Collected data
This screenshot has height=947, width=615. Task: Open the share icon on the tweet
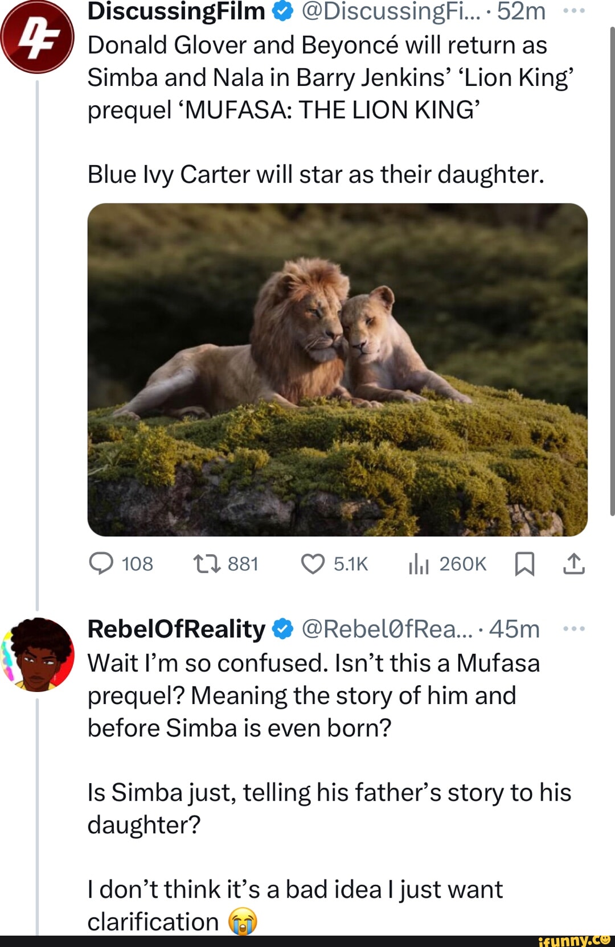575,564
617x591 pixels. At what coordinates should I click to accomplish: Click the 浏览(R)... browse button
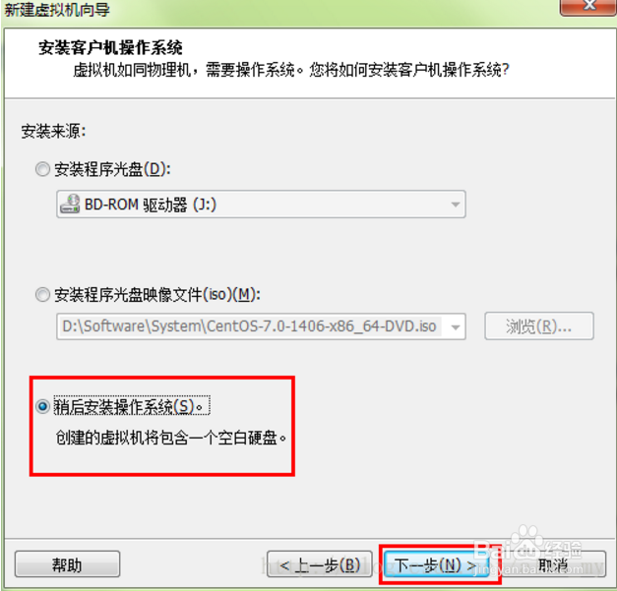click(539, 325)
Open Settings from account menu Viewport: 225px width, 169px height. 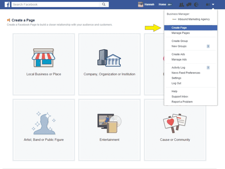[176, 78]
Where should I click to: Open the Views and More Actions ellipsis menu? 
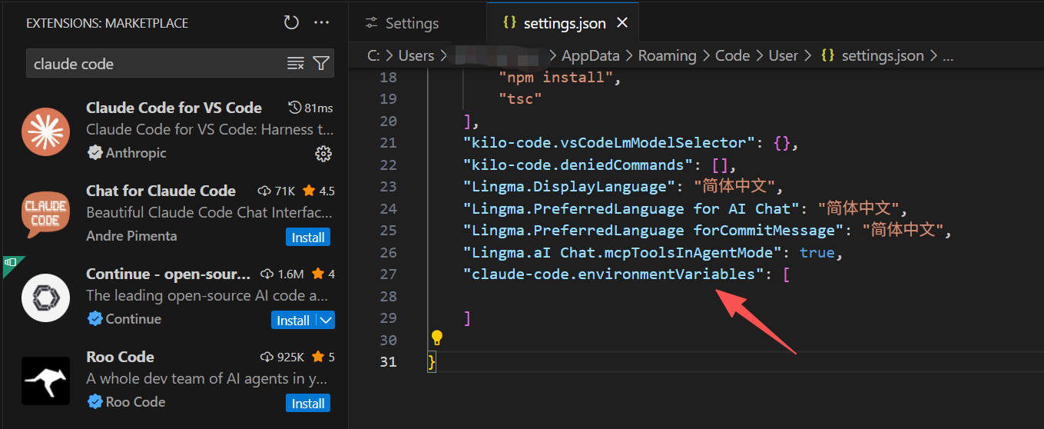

WHAT THIS TASK INVOLVES -
Tally the lines above that contain the string "should", with case counting. Reply with the number alone.

WRITTEN RESPONSE -
2